We play a few games of billiards with Ross and Nick from Australia, two young guys looking pretty worn. Turns out they’ve been trekking Nepal for almost two months, including Everest base camp, and it’s their last week in the country. Aside from the Nepali rock band playing classics like Ozzy, Pink Floyd, and Lynyrd Skynyrd, the only slightly amusing bit is trying to figure out if Charlie and I are both called westerners, are Ross and Nick called southerners because they are from Australia? “We’re from the east, mate, but I suppose you can’t get any farther south!” Ross replies. The pair are quite hungry and want to get out of this place. We ask if they want to meet us at Busy Bee and they agree, but leave ahead of us as Charlie is pulled aside in conversation with a local. I find out later he needed rescuing from the guy, though I mistakingly saw it as a mutual discussion. I guess what should have given me a hint was how the guy kept hugging Charlie and walked away with him, his arm tightly wrapping his.
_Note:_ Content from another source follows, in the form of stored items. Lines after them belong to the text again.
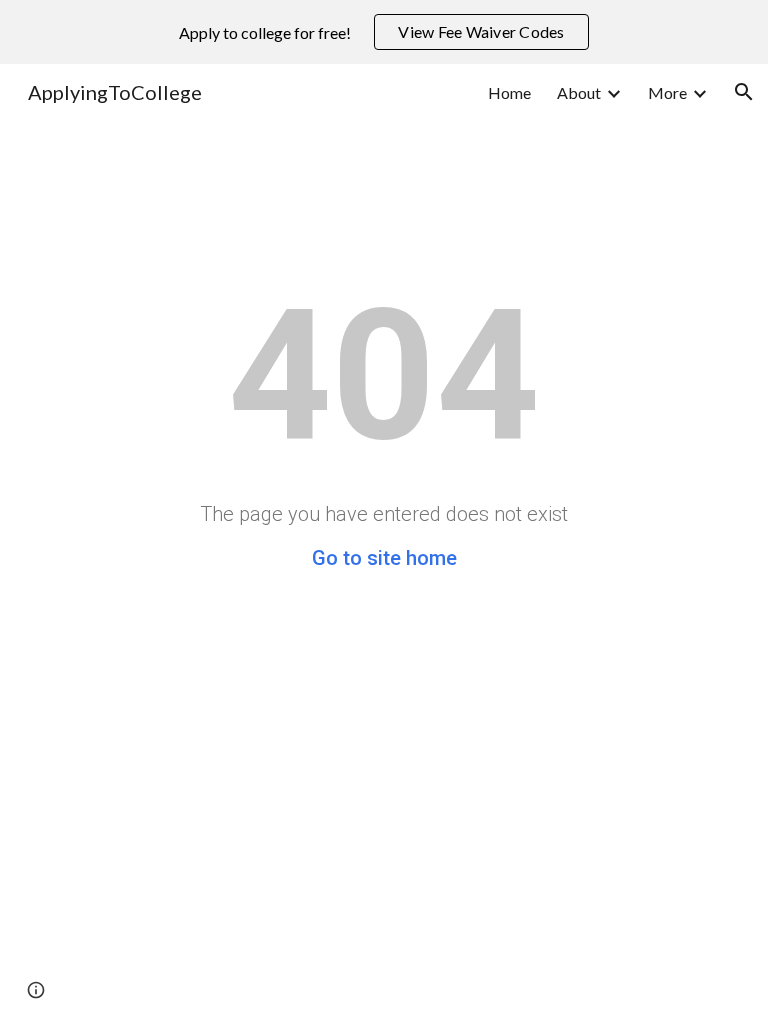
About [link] (579, 92)
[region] (384, 32)
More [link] (667, 92)
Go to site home (384, 558)
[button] (744, 92)
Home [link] (509, 92)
On the way to Busy Bee, Charlie was expectedly chatty. He asked nearly every by-passer along the way “Busy Bee?” On arrival, we see that Busy Bee was quite busy…at nearly 10:00pm. Filled with mostly young foreigners, we step up to the round bar, the bartenders working in a pit-like area, and order up two beers then look around for a place to hang out and maybe find Ross and Nick. They are nowhere to be found but we find more pool tables and hop in. Between the two of us, we become immediate friends with everyone in the room. A knucklehead from Chicago; a couple of danish girls; a guy from Dublin with a huge beard and wicked thick accent; a few people from Germany and Scotland. And Charlie’s favorite: a very pretty and sweet blond-haired girl from Honolulu who I introduced him to.
Charlie and Rachel chatted things up while I took his turns at the table, getting whooped by the locals.
Lights Out, Already!
The Nepali I played several rounds of pool with unexpectedly put down the pool cues and turned off the lights and the end of our game. Then he encouraged Charlie and I — as well as others — that it was time to go. Very hard to convince Charlie to leave — he was in love! The three of us (Rachel included) did a quick film on his go pro and we said goodbye…a long goodbye. Once outside, he immediately started ranting about the big dope she was with. I asked if he got her info and he basically said it didn’t really matter much to him — he was recently broken-hearted and noticably bouncing back strong.
We walk quickly down the quiet streets of Pokhara, once bustling and brimming with energy but now a ghost town at 11:30pm. I find myself longing to feed a stray dog, which properly amuses Charlie seeing that I haven’t got anything to offer the mangy pup (though I’m sure he could leave me with a hell of a disease).
We arrive to our hotel, say a fond farewell, and I crash hard.